HOW TO COMPLETE THIS TASK:
Return the data lines unchanged, beginning with the line that contains "Image resolution: width=432" and continuing through the line that contains "The width and height of the screenshot is (1080, 1527).", with both of those lines included.

MATERIALS PROVIDED:

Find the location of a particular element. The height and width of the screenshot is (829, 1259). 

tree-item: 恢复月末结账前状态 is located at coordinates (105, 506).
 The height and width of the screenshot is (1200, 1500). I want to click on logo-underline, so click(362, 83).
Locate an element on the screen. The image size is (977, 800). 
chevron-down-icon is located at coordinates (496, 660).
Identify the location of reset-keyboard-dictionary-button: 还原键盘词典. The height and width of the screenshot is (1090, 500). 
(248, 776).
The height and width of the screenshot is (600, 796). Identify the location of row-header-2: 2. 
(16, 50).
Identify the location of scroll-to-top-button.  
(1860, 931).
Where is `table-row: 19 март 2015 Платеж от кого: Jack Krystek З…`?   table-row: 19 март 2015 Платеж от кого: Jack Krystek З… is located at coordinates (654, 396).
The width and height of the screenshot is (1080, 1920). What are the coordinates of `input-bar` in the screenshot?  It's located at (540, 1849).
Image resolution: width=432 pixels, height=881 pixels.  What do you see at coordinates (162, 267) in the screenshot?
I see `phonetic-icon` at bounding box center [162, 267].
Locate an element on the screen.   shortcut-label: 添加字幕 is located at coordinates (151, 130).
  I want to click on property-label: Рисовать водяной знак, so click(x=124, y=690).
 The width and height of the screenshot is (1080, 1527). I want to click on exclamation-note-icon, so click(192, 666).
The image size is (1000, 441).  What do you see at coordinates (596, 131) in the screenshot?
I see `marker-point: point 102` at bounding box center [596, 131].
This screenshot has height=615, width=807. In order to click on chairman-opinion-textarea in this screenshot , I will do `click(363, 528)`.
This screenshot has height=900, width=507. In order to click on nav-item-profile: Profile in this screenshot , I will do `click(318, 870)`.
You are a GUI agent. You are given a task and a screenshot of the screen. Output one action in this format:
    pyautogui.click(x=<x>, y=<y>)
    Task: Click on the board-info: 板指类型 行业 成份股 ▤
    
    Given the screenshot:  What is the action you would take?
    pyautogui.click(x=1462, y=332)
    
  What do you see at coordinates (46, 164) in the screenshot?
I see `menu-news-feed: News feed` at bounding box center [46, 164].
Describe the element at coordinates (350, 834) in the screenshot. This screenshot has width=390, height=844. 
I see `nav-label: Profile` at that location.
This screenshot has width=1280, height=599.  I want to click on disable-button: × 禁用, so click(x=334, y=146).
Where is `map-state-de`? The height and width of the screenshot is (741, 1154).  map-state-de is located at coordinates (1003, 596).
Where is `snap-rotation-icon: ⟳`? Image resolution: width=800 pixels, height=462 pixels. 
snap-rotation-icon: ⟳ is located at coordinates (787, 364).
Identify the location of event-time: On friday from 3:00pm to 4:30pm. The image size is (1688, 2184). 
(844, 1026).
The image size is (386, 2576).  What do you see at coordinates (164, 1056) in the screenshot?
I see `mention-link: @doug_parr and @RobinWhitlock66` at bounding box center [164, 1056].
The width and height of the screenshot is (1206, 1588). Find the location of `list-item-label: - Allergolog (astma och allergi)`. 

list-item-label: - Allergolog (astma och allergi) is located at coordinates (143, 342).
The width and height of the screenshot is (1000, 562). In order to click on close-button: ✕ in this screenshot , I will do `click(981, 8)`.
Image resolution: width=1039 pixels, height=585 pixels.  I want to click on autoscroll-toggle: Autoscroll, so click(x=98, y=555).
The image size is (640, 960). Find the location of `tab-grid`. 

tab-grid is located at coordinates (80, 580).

RESPONSE TO THIS TASK:
Image resolution: width=432 pixels, height=881 pixels.  What do you see at coordinates (162, 267) in the screenshot?
I see `phonetic-icon` at bounding box center [162, 267].
Locate an element on the screen.   shortcut-label: 添加字幕 is located at coordinates (151, 130).
  I want to click on property-label: Рисовать водяной знак, so click(x=124, y=690).
 The width and height of the screenshot is (1080, 1527). I want to click on exclamation-note-icon, so click(192, 666).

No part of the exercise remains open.